Burma’s National Convention, tasked with drafting a new constitution, will shut down for a month starting July 10, said a spokesman for the New Mon State Party, or NMSP.

“I heard that the Convention will take a break for about two months and during that time delegates will return their headquarters,” said Aung Shein, who spoke by telephone from Sangklaburi, Kanchanaburi Province, Thailand. “But I don’t know why it should take that long.”

Burmese opposition figures contacted by The Irrawaddy speculated that the intermission might be related to recent problems between the National Convention Committee and ethnic ceasefire groups.

On June 9, thirteen ethnic-ceasefire groups attending the meeting presented a joint proposal paper to the National Conventional Committee. The paper included a recommendation that in addition to legislative authority in the Union Parliament, that there should be legislative authority in the state assemblies, which would entail some power-sharing and the right to form assembly-controlled armed forces.

The National Convention Committee last Friday dismissed the groups’ demand and urged the amendment of the proposal paper in accordance with the six objectives and 104 tentative articles of the constitutional blueprint tabled by the government.

The ceasefire groups agreed to leave the paper out of the plenary session agenda of the convention. But Aung Shein said that the NMSP had not yet received any official letter from the authorities regarding the issue.
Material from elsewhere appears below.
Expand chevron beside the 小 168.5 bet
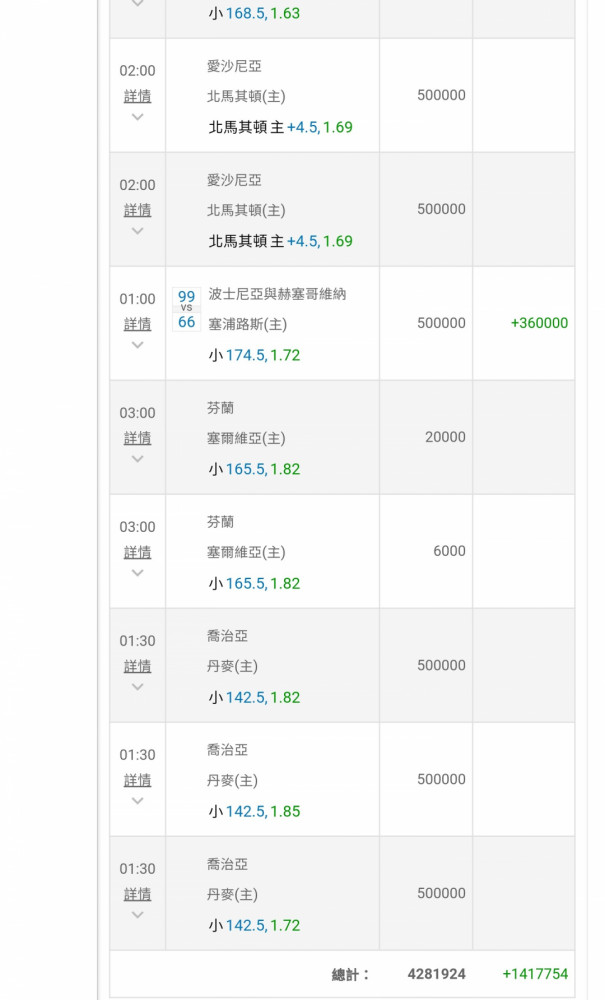 [137, 5]
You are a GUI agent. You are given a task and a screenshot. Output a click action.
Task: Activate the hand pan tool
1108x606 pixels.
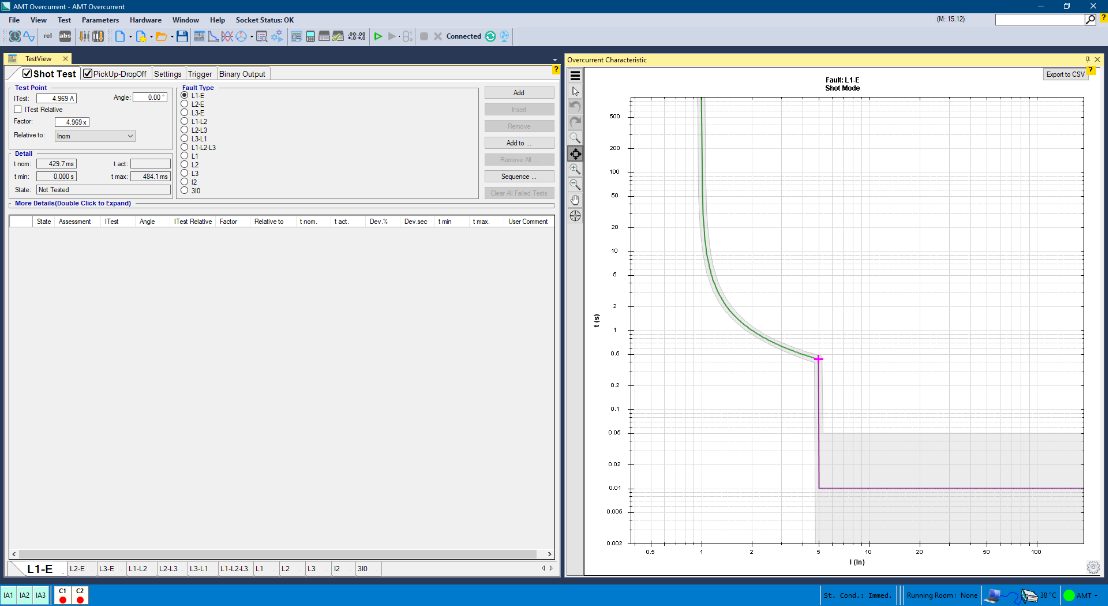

Representatives of 17 former ethnic insurgent groups, which each signed separate ceasefire agreements with Rangoon during the late 1980s and the 1990s, are attending the convention that began on May 17. The government declared the meeting’s launch a success as 1076 of the 1088 invited
delegates turned up.

The main opposition National League for Democracy, or NLD, and Burma’s second biggest party, the Shan Nationalities League for Democracy, or SNLD, decided not to attend the National Convention because the government refused to amend the objectives and tentative articles of its proposed
constitutional blueprint, which guarantees the military a major role in any future administration.